Commercial Art: Travel Posters in Special Collections
Newquay in the Cornish Riviera
From a present-day perspective, the typographic and design choices at work in this Cornish Riviera poster by L. H. Coller don’t seem out-of-place for an advertisement of the time, or even necessarily for a current one — many travel advertisements use multiple views of the same location in their layouts, for example. Throughout the 1920s, however, this design choice, a staple of Great Western Railway posters, was generally considered to look crowded and unappealing.[1] Various new art movements had appeared on the scene in this period — Art Deco and the German Plakatstil, or “poster style,” were particularly influential in advertising — and it is easy to see how, next to the bold art that characterized these movements, the painted scenery of the Cornish Riviera in this poster may have appeared old-fashioned by comparison.
One aspect of this poster, however, represented the new and forward-thinking: the sans serif type benearth the header. Older Roman-style typefaces (for a famous example, see Times New Roman) had all included serifs, and traditional Gothic faces were more complex still. The new popularity of sans serif fonts among artists was a departure from the norm, what Peter Bil’ak calls “the youngest model of letterform construction, (…) reactive, standing in opposition to traditional typefaces.”[2] In an example of pushback against these new fonts, one typographer active in the 1920s, J. L. Frazier, writes of sans serif fonts or “block letters” as unprofessional and suggestive of crude prehistoric engravings.[3] Despite criticisms like these, sans serif fonts have endured.
Some modern-day scholars have argued for more sophisticated readings of the Great Western Railway’s poster illustrations, analyzing, for instance, the way GWR used its advertising to influence how their customers saw the British landscapes being advertised.[4] This suggests that, as with other travel posters in the library’s collection, national identity was a concern for the Great Western Railway and its artists. This Newquay poster can be seen as an example of the difficulty in maintaining this national image in a poster while also balancing an appealing and artistically current aesthetic. It can also be read as a study in the simple changing of tastes over time.
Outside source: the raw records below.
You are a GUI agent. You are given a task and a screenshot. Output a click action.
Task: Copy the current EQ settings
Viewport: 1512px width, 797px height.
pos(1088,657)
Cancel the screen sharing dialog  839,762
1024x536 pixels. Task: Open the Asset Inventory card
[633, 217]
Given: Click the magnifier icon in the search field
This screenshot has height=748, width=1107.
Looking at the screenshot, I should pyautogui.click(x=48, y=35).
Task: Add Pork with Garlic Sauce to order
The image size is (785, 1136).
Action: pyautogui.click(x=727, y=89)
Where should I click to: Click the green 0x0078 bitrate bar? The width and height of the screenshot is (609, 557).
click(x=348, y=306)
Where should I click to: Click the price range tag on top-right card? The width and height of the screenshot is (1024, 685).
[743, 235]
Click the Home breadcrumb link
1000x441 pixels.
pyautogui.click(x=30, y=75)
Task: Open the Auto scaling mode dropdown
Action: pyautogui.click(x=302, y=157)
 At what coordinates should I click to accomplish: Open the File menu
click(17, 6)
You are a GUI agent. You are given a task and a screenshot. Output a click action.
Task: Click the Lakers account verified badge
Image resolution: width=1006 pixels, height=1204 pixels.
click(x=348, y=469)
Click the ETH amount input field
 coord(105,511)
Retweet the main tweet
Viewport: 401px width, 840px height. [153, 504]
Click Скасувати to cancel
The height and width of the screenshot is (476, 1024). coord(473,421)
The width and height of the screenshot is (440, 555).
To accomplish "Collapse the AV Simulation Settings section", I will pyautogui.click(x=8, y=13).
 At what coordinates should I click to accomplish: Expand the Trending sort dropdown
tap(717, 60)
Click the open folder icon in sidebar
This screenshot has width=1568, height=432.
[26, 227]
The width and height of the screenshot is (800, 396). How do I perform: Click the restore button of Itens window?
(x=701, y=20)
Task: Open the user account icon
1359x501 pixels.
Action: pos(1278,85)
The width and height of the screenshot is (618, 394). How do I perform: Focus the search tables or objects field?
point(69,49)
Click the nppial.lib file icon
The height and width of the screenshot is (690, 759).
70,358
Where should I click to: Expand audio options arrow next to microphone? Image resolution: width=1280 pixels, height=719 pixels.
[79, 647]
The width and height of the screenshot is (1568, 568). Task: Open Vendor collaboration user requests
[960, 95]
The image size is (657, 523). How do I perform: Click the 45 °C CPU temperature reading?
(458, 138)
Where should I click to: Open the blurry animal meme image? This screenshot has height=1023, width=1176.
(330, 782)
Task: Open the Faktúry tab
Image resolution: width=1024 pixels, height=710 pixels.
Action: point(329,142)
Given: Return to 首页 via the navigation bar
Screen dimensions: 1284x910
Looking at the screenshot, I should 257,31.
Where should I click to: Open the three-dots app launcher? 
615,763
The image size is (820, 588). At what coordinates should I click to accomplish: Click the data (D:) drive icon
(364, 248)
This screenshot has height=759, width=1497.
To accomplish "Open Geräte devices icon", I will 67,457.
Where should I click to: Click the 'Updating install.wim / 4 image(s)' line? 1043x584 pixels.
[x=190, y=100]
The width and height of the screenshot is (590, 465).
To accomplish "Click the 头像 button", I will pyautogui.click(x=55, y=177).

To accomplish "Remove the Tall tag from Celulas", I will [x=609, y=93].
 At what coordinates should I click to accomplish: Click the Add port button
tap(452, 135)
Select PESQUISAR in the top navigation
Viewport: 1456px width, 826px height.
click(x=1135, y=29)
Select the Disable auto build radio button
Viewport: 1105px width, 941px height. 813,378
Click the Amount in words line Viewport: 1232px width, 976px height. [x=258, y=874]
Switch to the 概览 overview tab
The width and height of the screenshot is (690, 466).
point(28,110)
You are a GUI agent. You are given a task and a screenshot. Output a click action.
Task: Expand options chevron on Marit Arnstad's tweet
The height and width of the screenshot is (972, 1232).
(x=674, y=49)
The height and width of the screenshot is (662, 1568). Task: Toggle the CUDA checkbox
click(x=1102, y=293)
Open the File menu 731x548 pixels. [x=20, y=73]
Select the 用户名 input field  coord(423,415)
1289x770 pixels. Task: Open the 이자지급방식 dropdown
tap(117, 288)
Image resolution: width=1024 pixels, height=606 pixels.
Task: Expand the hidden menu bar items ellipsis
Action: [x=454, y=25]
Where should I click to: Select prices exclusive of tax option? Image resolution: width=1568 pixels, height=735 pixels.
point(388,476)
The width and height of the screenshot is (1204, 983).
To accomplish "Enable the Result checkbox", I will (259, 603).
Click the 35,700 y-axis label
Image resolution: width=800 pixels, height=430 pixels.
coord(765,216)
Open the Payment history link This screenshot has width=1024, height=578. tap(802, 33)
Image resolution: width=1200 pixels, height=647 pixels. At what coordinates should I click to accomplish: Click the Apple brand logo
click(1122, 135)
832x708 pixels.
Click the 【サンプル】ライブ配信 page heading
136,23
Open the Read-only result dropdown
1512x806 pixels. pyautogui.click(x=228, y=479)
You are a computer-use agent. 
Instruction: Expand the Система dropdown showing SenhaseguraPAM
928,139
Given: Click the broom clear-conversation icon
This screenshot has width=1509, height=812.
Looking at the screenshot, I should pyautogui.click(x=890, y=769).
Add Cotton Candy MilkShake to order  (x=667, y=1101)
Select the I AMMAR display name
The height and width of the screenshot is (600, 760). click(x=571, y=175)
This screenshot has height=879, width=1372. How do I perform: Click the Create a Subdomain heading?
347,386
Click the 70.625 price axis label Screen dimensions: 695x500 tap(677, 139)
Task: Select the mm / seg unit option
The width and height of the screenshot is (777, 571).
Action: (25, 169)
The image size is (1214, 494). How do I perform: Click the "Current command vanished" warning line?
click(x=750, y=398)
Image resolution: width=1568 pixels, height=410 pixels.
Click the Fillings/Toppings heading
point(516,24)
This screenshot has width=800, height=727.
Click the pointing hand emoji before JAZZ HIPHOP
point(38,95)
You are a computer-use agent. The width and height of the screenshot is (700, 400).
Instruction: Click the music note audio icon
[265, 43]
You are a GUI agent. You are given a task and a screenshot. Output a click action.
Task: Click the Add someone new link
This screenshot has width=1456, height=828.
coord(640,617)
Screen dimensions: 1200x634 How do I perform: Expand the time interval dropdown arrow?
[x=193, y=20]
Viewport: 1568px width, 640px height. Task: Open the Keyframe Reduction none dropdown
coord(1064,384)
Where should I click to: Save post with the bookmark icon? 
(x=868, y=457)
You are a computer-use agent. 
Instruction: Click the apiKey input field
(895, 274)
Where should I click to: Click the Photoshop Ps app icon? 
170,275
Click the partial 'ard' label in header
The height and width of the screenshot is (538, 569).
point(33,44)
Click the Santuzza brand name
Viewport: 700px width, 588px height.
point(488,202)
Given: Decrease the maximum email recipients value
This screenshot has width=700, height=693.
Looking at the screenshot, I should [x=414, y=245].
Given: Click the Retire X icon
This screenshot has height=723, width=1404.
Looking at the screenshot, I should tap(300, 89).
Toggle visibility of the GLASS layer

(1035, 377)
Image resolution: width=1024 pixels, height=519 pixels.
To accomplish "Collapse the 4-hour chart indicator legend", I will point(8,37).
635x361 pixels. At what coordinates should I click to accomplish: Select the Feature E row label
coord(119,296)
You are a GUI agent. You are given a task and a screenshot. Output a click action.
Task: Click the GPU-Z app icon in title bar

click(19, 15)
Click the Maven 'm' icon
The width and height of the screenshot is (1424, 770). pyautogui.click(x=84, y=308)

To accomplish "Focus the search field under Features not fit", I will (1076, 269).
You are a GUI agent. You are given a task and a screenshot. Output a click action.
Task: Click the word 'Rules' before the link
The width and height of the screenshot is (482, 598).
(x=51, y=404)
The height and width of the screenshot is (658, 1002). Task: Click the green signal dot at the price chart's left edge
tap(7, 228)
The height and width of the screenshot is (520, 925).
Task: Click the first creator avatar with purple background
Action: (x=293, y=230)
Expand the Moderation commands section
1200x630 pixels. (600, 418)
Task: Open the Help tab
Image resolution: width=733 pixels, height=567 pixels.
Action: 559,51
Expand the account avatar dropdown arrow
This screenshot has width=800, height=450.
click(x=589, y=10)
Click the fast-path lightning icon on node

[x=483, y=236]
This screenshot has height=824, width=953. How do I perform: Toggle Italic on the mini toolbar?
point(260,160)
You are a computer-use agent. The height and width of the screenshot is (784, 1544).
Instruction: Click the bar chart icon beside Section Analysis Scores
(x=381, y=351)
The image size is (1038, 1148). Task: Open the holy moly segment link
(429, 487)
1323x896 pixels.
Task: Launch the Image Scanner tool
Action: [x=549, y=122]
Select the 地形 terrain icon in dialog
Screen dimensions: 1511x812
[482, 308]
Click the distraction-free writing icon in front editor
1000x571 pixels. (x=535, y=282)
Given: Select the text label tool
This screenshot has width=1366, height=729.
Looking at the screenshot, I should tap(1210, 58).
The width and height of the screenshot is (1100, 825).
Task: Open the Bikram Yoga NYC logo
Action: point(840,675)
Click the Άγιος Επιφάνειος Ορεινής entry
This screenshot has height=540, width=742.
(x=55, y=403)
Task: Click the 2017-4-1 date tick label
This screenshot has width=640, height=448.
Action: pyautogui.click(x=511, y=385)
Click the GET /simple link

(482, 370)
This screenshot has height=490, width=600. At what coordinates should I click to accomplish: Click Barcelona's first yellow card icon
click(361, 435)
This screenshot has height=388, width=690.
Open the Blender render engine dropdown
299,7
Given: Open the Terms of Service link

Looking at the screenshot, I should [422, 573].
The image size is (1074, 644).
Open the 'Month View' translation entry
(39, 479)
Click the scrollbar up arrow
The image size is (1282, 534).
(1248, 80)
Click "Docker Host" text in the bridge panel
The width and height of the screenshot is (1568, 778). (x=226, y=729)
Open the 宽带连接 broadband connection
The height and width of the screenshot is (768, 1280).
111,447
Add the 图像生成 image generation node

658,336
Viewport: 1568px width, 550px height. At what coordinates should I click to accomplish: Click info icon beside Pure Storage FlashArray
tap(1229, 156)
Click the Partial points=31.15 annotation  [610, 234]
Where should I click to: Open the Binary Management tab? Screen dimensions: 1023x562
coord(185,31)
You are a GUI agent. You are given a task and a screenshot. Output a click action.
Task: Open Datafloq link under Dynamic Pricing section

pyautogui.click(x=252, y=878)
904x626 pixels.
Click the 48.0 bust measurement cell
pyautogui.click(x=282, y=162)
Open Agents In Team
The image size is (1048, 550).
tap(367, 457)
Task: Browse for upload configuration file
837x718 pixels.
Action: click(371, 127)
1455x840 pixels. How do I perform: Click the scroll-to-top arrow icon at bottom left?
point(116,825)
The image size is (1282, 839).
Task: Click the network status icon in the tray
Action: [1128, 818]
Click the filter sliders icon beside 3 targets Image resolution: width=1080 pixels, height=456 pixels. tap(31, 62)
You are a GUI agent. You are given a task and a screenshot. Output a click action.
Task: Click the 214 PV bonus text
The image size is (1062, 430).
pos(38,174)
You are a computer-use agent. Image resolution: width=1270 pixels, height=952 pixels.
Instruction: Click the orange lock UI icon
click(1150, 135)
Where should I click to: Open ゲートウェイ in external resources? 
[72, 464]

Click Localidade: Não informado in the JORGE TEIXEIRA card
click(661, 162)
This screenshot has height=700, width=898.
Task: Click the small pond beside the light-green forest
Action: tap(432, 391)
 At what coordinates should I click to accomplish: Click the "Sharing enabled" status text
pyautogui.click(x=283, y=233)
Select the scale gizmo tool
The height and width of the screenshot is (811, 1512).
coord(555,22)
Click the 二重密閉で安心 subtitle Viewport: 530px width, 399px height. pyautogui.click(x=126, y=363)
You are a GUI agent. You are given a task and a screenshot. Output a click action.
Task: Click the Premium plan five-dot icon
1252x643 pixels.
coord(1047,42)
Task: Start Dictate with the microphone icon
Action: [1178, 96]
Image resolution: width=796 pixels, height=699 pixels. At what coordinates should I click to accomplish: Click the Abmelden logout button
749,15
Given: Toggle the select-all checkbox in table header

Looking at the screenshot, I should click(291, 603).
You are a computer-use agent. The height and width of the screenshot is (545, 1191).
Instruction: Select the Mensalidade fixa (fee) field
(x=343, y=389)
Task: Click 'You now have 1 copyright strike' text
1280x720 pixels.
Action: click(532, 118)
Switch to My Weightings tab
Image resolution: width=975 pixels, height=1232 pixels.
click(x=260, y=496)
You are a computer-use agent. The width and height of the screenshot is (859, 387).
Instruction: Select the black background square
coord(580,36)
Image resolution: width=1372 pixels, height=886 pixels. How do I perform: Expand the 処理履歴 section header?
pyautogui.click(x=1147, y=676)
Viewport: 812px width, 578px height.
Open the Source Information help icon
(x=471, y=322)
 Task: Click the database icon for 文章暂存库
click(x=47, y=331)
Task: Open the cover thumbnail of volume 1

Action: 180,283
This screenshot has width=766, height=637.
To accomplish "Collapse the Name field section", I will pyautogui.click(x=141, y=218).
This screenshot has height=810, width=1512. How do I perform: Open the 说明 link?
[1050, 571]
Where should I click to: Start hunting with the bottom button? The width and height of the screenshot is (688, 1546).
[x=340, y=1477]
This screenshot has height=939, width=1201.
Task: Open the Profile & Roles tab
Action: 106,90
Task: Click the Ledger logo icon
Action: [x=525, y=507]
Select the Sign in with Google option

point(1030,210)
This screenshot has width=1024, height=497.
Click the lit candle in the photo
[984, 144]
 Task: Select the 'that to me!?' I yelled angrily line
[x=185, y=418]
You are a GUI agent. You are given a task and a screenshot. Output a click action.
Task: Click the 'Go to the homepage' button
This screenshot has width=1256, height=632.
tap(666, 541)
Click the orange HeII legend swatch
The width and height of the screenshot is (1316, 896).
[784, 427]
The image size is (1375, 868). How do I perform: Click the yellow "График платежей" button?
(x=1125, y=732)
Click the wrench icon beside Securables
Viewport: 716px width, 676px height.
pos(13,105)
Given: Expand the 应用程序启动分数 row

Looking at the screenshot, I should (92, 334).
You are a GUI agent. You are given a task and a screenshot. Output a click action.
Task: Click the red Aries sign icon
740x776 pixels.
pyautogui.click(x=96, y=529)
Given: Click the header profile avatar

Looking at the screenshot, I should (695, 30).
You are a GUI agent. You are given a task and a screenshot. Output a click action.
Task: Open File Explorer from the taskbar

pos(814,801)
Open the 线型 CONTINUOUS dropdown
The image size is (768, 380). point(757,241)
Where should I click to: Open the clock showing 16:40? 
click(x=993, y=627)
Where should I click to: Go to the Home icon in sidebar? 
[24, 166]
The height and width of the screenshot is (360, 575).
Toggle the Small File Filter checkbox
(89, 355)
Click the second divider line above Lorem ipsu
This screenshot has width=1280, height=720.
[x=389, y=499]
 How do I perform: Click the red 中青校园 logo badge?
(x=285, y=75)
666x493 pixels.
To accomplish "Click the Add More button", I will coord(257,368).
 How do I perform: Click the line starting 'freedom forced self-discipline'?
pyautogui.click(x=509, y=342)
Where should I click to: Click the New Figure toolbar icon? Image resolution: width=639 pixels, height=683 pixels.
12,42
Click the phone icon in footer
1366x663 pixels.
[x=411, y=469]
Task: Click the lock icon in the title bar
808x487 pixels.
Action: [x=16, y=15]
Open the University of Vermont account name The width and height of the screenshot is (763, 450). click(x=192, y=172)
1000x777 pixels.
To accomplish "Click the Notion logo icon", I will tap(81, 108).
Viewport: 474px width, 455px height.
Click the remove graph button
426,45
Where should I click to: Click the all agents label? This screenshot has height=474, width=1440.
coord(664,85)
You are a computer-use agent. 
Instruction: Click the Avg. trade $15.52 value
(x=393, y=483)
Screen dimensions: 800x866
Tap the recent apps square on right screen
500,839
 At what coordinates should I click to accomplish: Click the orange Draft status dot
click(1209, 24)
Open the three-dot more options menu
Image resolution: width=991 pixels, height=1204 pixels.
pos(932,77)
[1] Cole, Beverly, and Richard Durack. Railway Posters 1923-1947. Laurence King, 1992.
[2] Biľak, Peter. "A Brief History Of Sans Serif Typefaces". Typotheque, 2019, https://www.typotheque.com/articles/a_brief_history_of_sans_serif_typefaces. Accessed 11 Dec 2020.
[3] Frazier, J. L. Type Lore. [S.N.], 1925.
[4] Medcalf, Alexander. “‘We Are Always Learning’: Marketing the Great Western Railway, 1921–39.” The Journal of Transport History, vol. 33, no. 2, Dec. 2012, pp. 186–211, doi:10.7227/TJTH.33.2.3.